5. Channel of Distribution

Manufacturers/producers would like to get cooperation from the intermediaries in the channel of distribution. Achieving control of the channel could be difficult. Producers often apply promotional strategies to assist in moving their product through the channel of distribution. There are two main promotional strategies applied by manufacturers/producers:

  1. Push strategy 
  2. Pull strategy 

Push Strategy

The manufacturer/producer directs the promotional mix to channel members to gain their cooperation. The goal is to encourage the intermediaries in the marketing channel to order and stock the product. As channel members place their orders, the product is pushed through the channel by the intermediaries to the consumers at the end.  

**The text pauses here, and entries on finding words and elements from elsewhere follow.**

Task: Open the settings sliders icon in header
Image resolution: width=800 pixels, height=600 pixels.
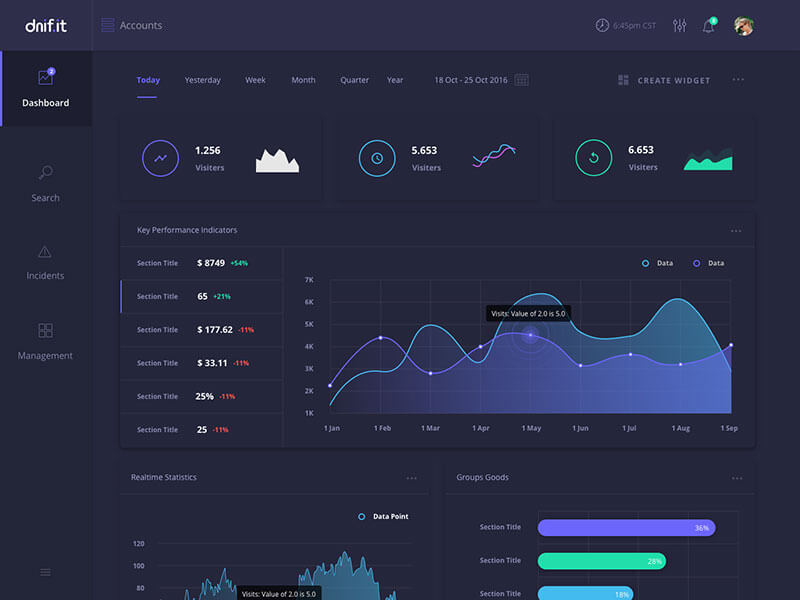Action: point(680,26)
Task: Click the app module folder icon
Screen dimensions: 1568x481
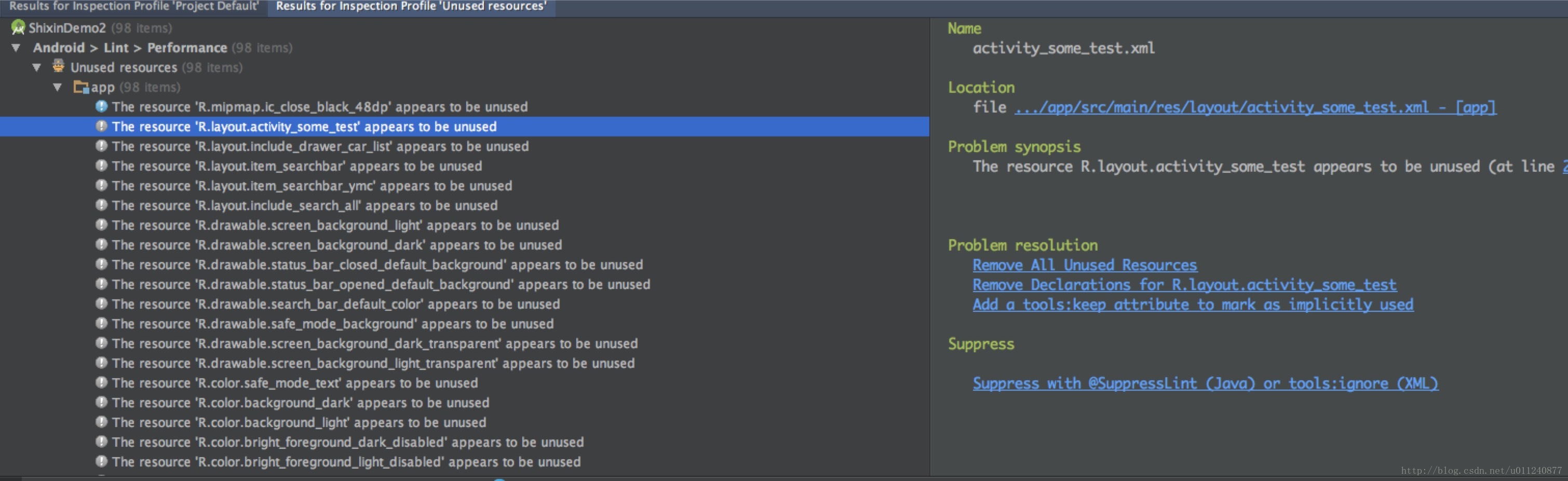Action: tap(81, 87)
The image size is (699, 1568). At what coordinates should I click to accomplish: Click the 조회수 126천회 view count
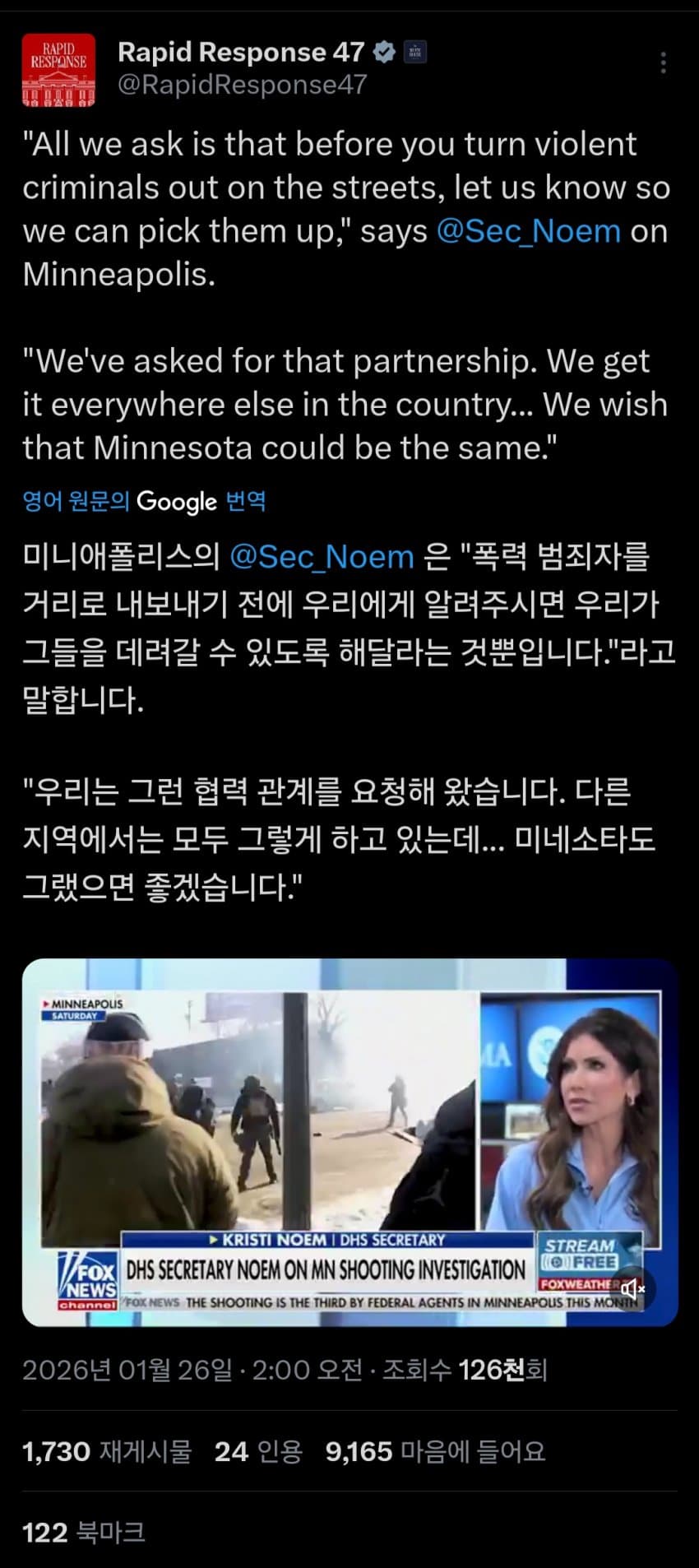click(465, 1370)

Among the promotional elements, personal selling and sales promotions play major roles in the push strategy. Salespeople make calls to wholesalers to encourage orders. Case discount allowances can be applied as sales promotions.  

MolsonCoors logo.
Example: Molson spends a large percentage of their promotional budget on promotions towards intermediaries.
Diagram comparing push and pull strategies, explained in caption.
A comparison of the push and pull strategies. In the push strategy the flow of demand stimulation and promotion is directed from the manufacturer, to the wholesaler, to the retailer, to the consumer. In the pull strategy, the flow of demand stimulation comes from the consumer, to the retailer, to the wholesaler, to the manufacturer, but the flow of promotion (advertising) is directed from the manufacturer to the consumer.

Pull Strategy

When manufacturers face resistance from channel members who do not want to order, they may switch to the pull strategy. The pull strategy is the opposite of the push strategy. The producer/manufacturer directs its promotional mix at ultimate consumers. The goal is to encourage the customers to ask the retailer for the product. When retailers realize the demand from the consumers, they order the product and the item is pulled through the intermediaries.

Proctor and Gamble logo.
Example: Procter and Gamble uses the pull strategy. They apply promotions towards the consumers such as e-mail marketing campaigns, websites with electronic couponing, and Facebook pages directed at ultimate consumers. 

Concept Check Questions:

1. Pharmaceutical companies historically marketed only to doctors. More recently, they have spent millions of dollars to advertise prescription drugs directly to consumers. These pharmaceutical companies are using a __________ strategy.